An easy and efficient way to overcome financial limitations, a mortgage loan is a secured loan that helps you obtain funds by pledging a valuable asset as collateral. A mortgage loan is usually provided by the financial institutions against an immovable asset such as residential or commercial property. While a mortgage loan comprises numerous features such as greater loan amounts and flexible repayment structure along with minimal documentation, one must be aware of the process of calculating the EMI along with its inner workings to avoid any confusion in the future.
Scroll down to know in detail about a mortgage loan and the way it works.
Offered at affordable interest rates and prolonged repayment tenure, a mortgage loan can be primarily classified into the following two types:
- Home loans
When you apply for a mortgage loan to purchase a house, it is known as a home loan. Usually, the bank offers up to 80-90% of the property’s market value at flexible repayment terms.
- Loan against property (LAP) or home mortgage loans
When you mortgage your property to acquire substantial funds to deal with expected as well as unforeseen expenses, it is called a loan against property. Offered without any end-use obligations, the funds can be used for any legitimate purpose such as funding the education expenses, foreign travel, expanding your business, etc.
What are the features of a mortgage loan?
- High-loan amount – One can easily obtain a loan amount up to 90% of the market value of the property in a mortgage loan.
- Basic eligibility criteria – In a mortgage loan, the required eligibility conditions usually consist of the borrower’s age factor and source of income along with a keen emphasis on the credit history.
- Low-interest rates – Being a secured form of credit, the mortgage loan interest rates are much lower in comparison to other types of loans.
- Long tenure – You can opt for longer repayment tenure in a mortgage loan ranging between 20 to 30 years.
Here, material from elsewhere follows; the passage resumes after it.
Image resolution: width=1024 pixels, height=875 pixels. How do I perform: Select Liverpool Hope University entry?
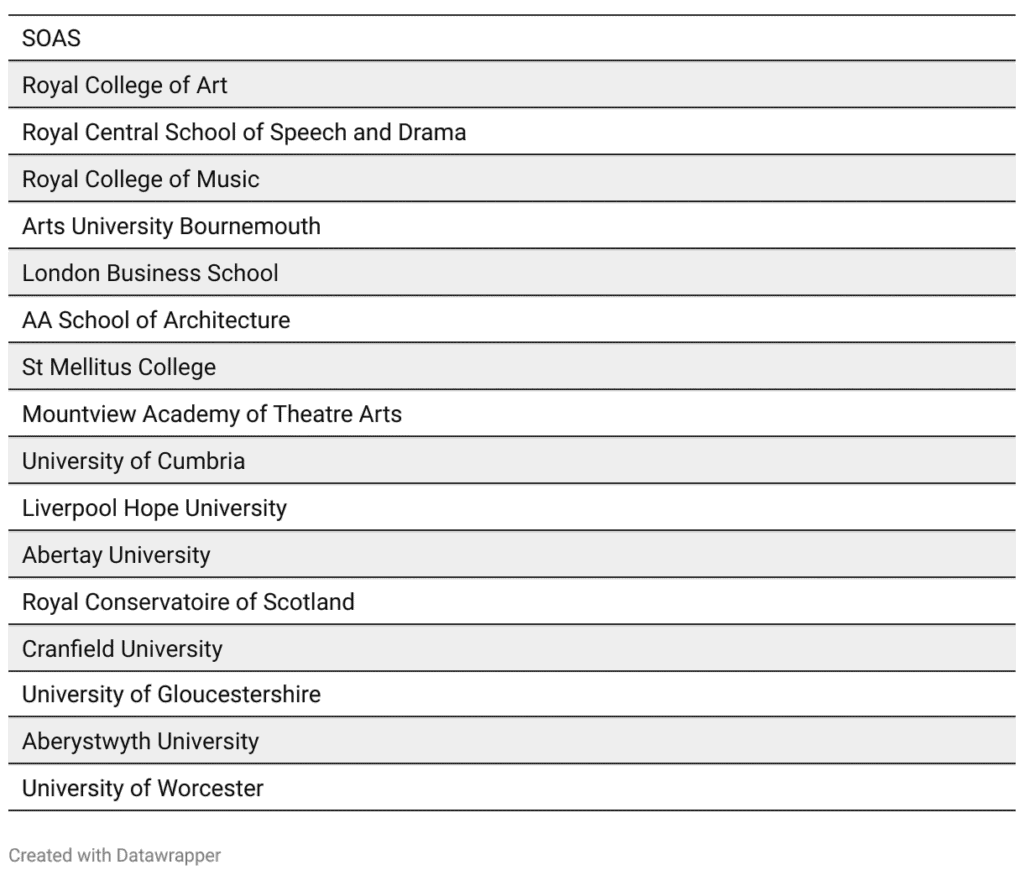coord(511,508)
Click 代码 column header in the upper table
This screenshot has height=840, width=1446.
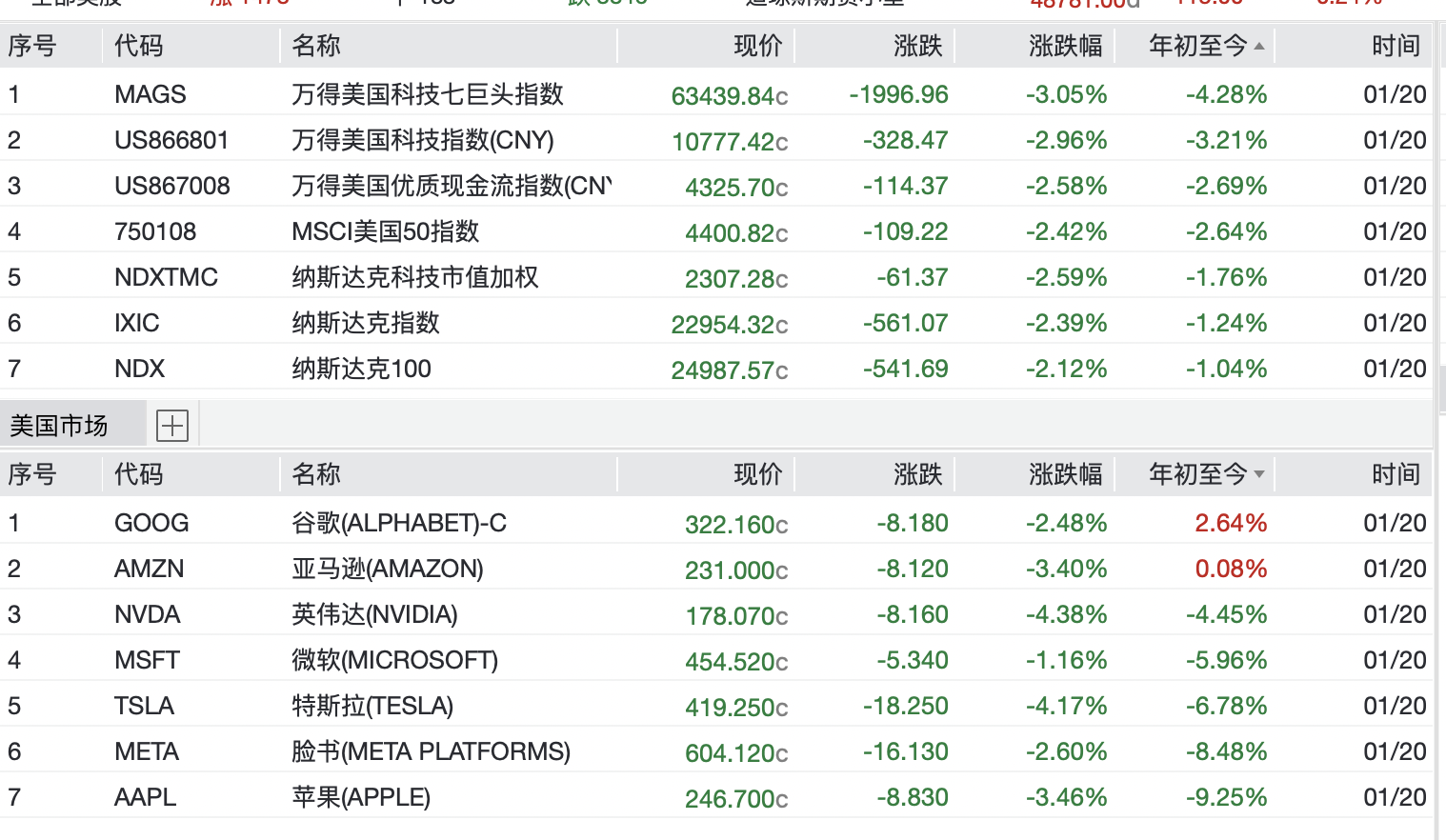coord(139,46)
The charged rate of interest usually depends upon the credit score of the borrower.
- Less paperwork – Packed with fast processing and instant approval feature, a mortgage loan involves minimum documentation and quick disbursal of the loan amount to the borrower’s account.
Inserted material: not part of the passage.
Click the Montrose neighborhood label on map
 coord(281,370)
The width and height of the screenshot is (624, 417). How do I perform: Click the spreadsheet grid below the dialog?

How does a mortgage loan work?
- While the property is kept as collateral by the lender until the mortgage loan is completely paid off through equated monthly installments (EMI), you are allowed to reside in the premises.
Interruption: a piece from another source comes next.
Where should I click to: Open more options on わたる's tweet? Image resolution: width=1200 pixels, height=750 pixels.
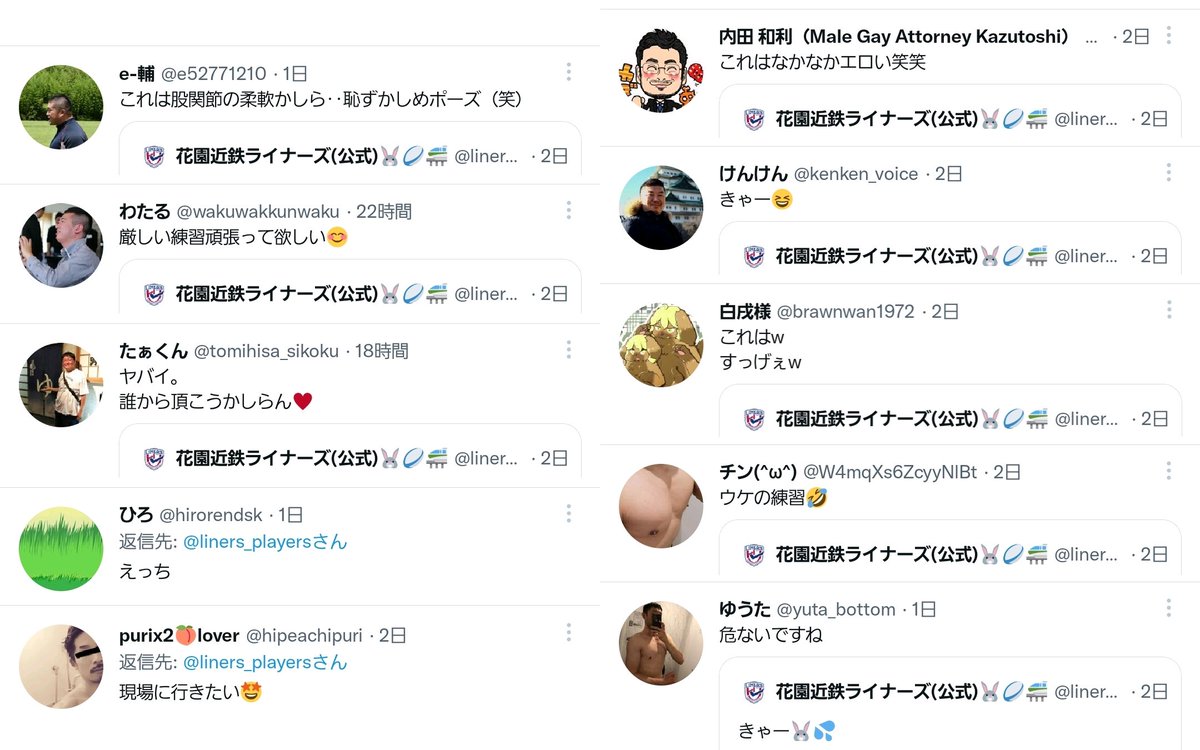tap(568, 210)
- However, if you fail to make timely EMIs payments in full, the lender could file a claim over your asset and reserves the right to liquidate it to recover the loan money.
- The EMI amount for a mortgage loan is computed based on amortization depending upon the loan amount, interest rate, and repayment tenure.
- While the EMI amount will remain constant over the loan tenure, there occurs a change in the portion of its components, interest, and principal amount. The interest part is greater than the principal amount in the EMIs submitted during the initial phase of the tenure. Gradually, the principal amount increases with time along with a decline in the interest component.